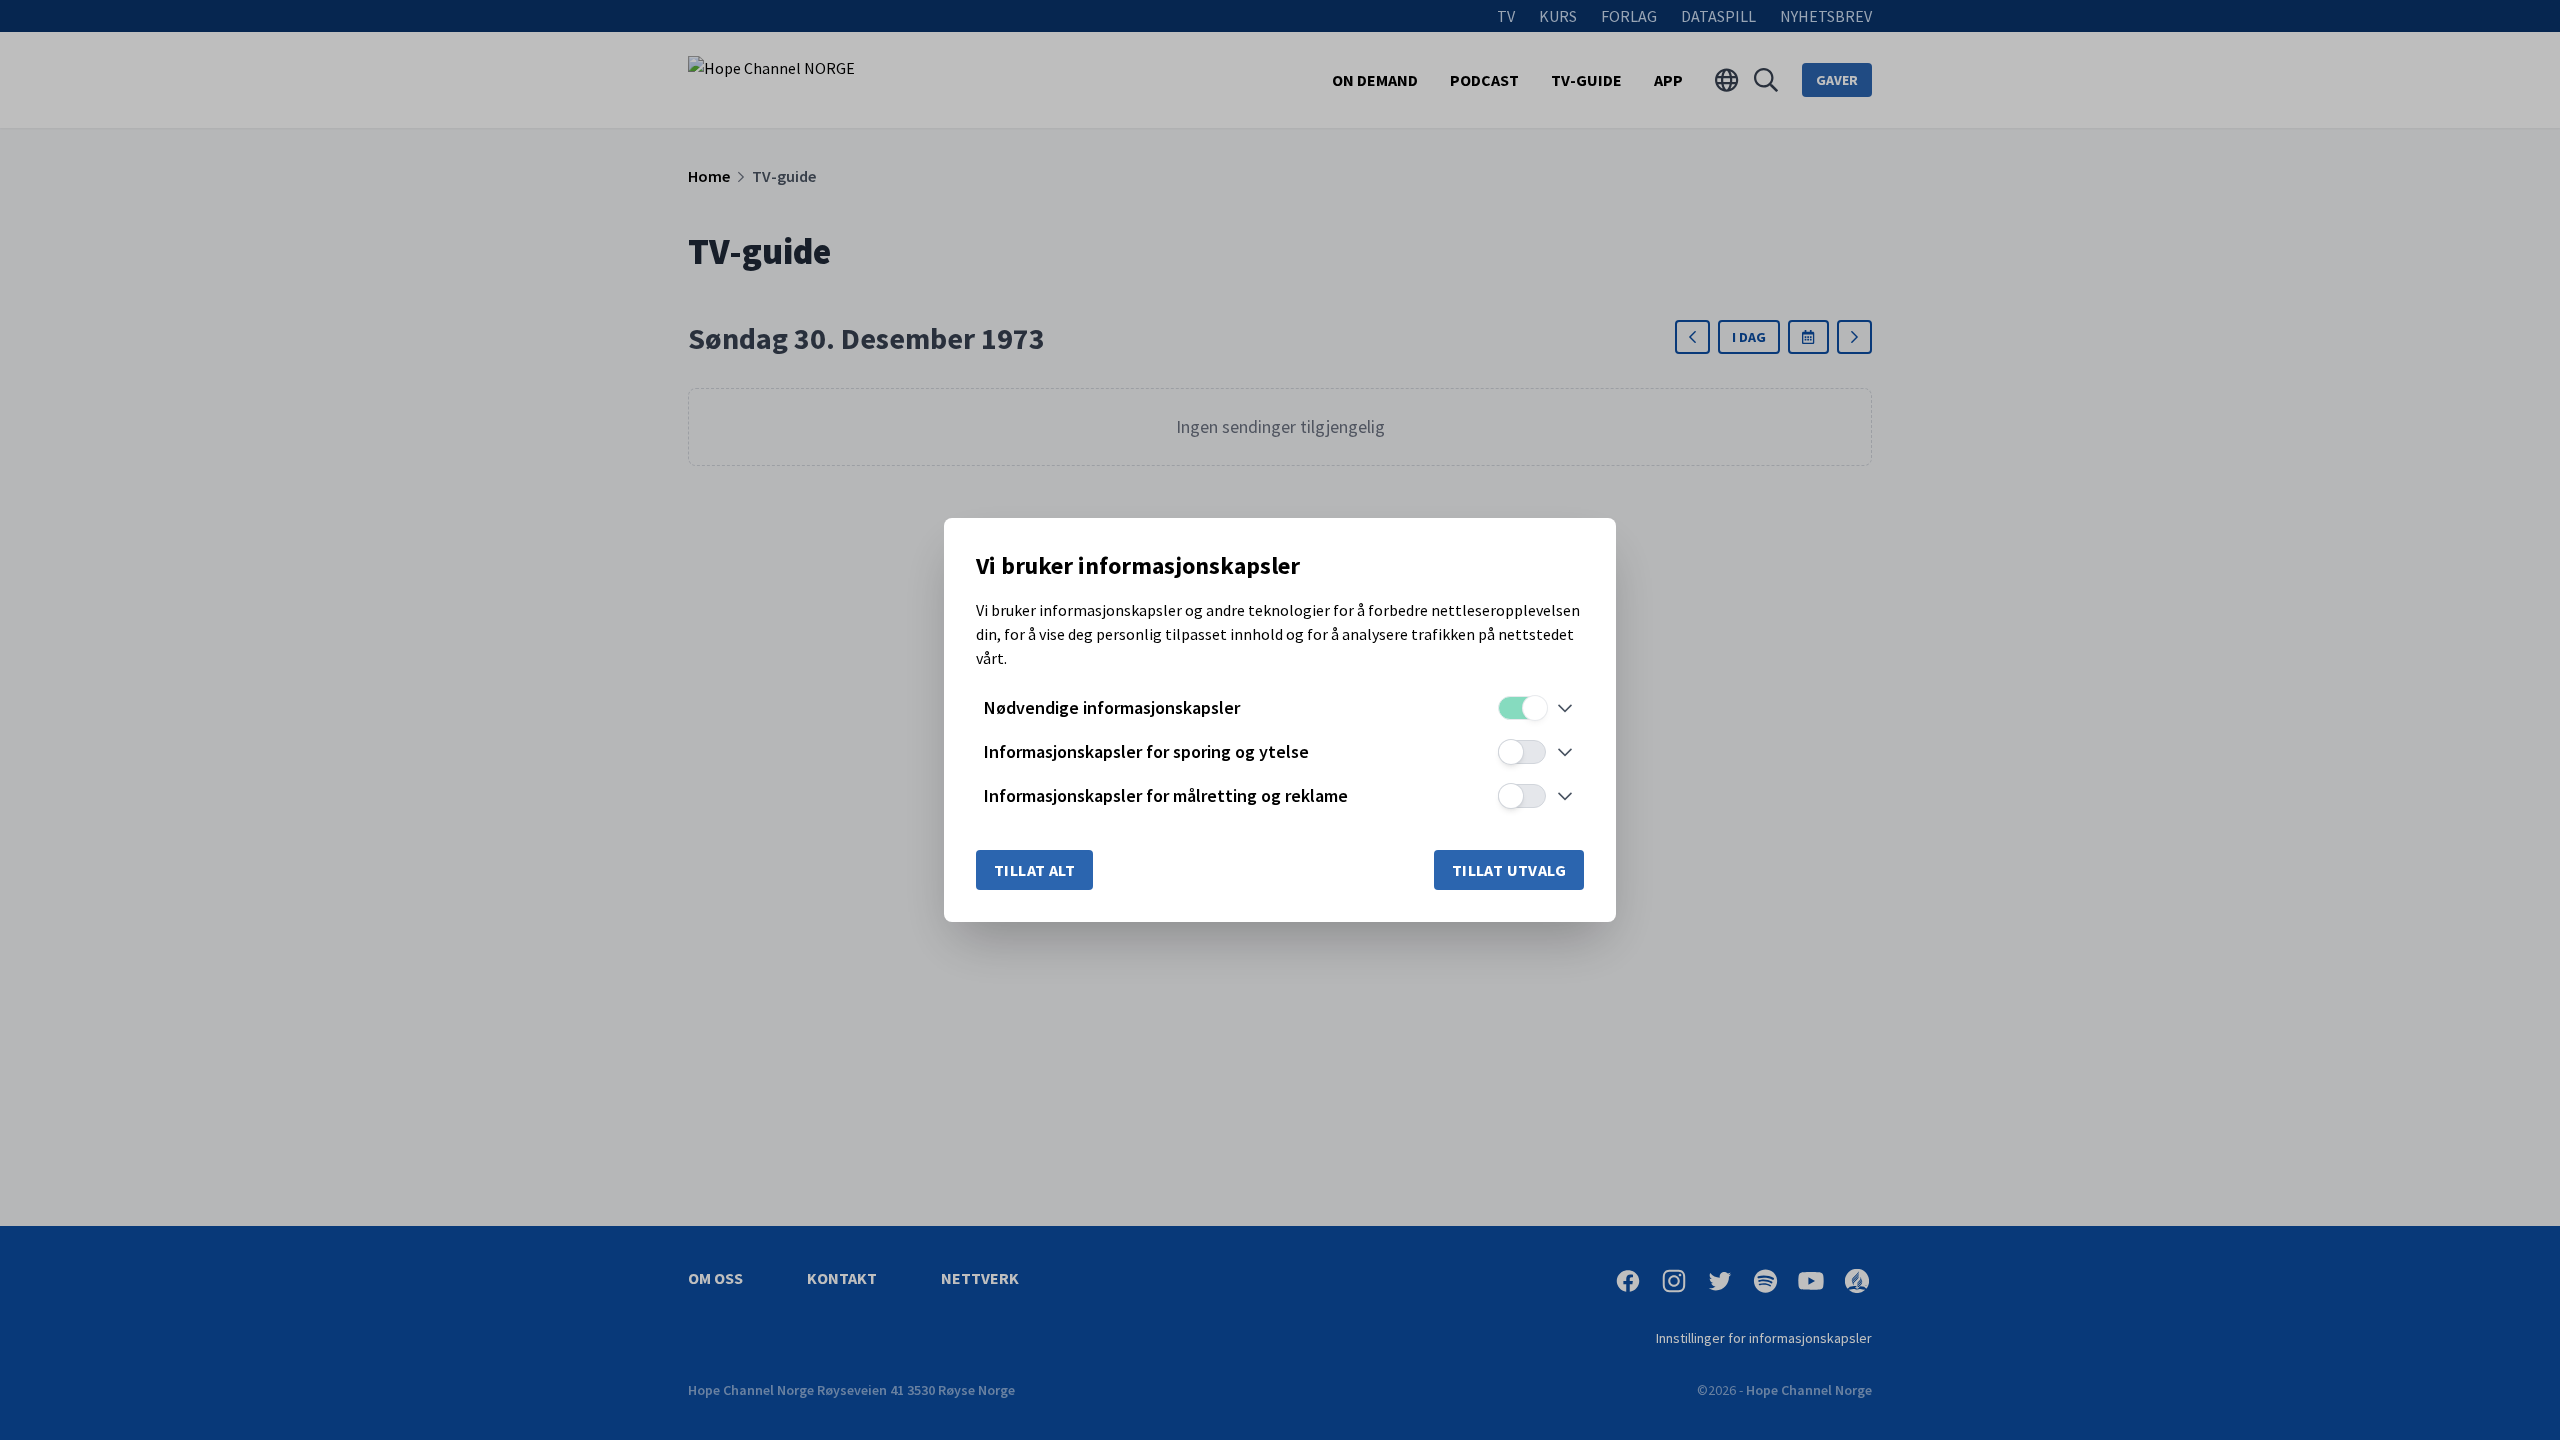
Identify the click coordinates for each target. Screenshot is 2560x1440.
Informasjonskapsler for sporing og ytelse (1146, 751)
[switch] (1522, 708)
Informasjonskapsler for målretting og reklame (1166, 795)
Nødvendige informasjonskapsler (1112, 707)
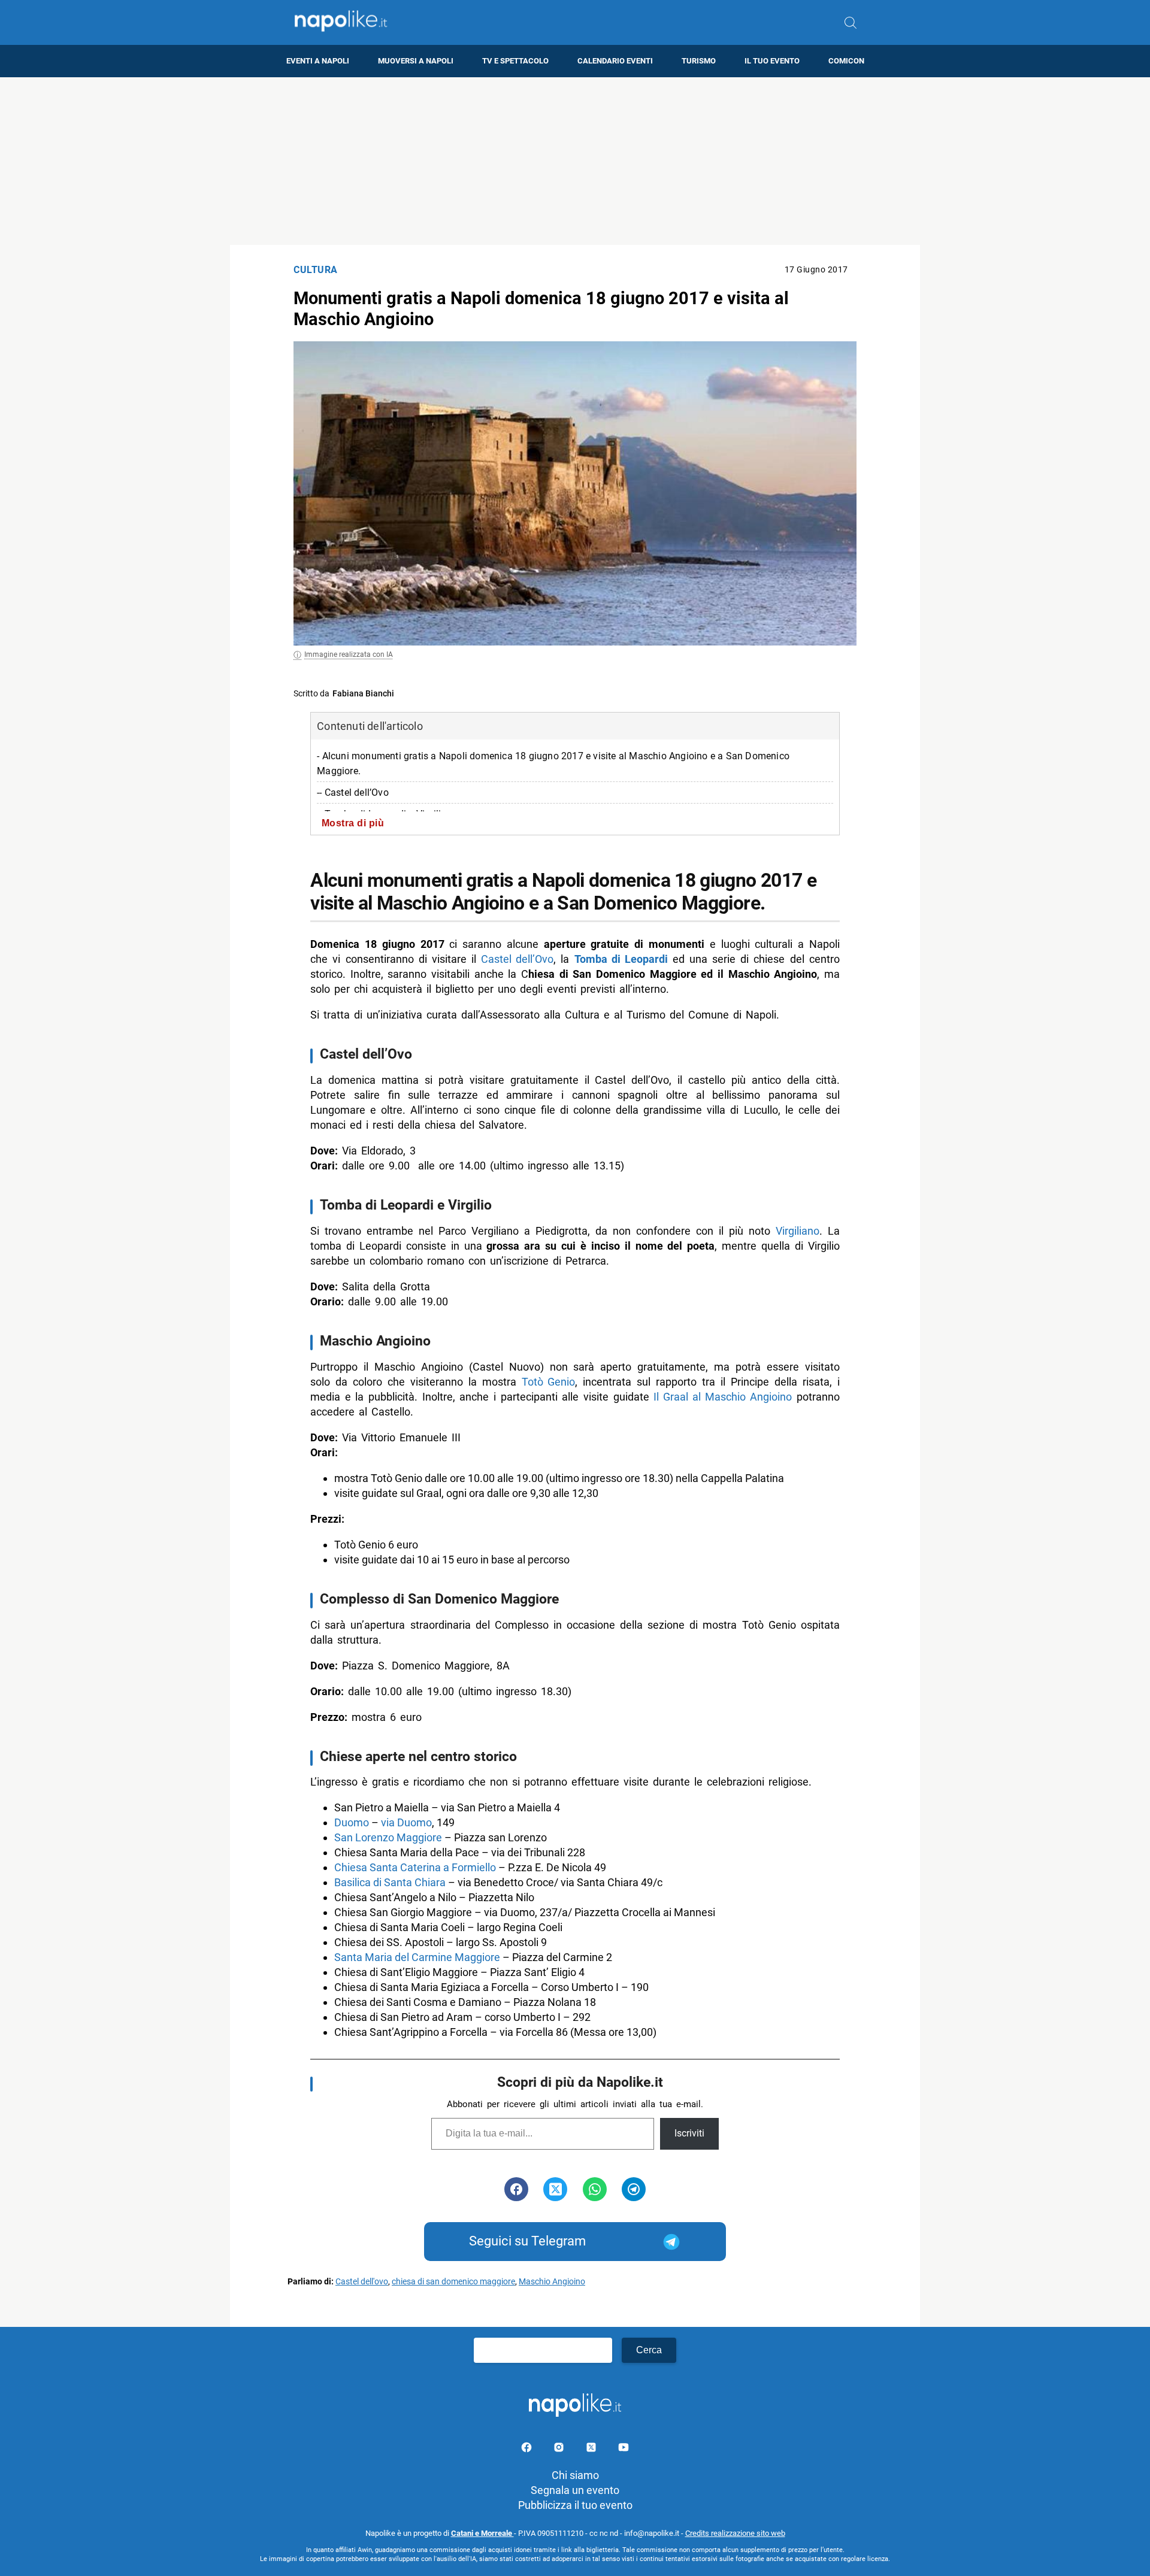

-------

(What is required) What is needed is an exact copy of the entries, without any images.

(Written response)
Identify the click coordinates for each target. Screenshot is 2560x1440.
Informasjonskapsler for sporing og ytelse (1146, 751)
[switch] (1522, 708)
Informasjonskapsler for målretting og reklame (1166, 795)
Nødvendige informasjonskapsler (1112, 707)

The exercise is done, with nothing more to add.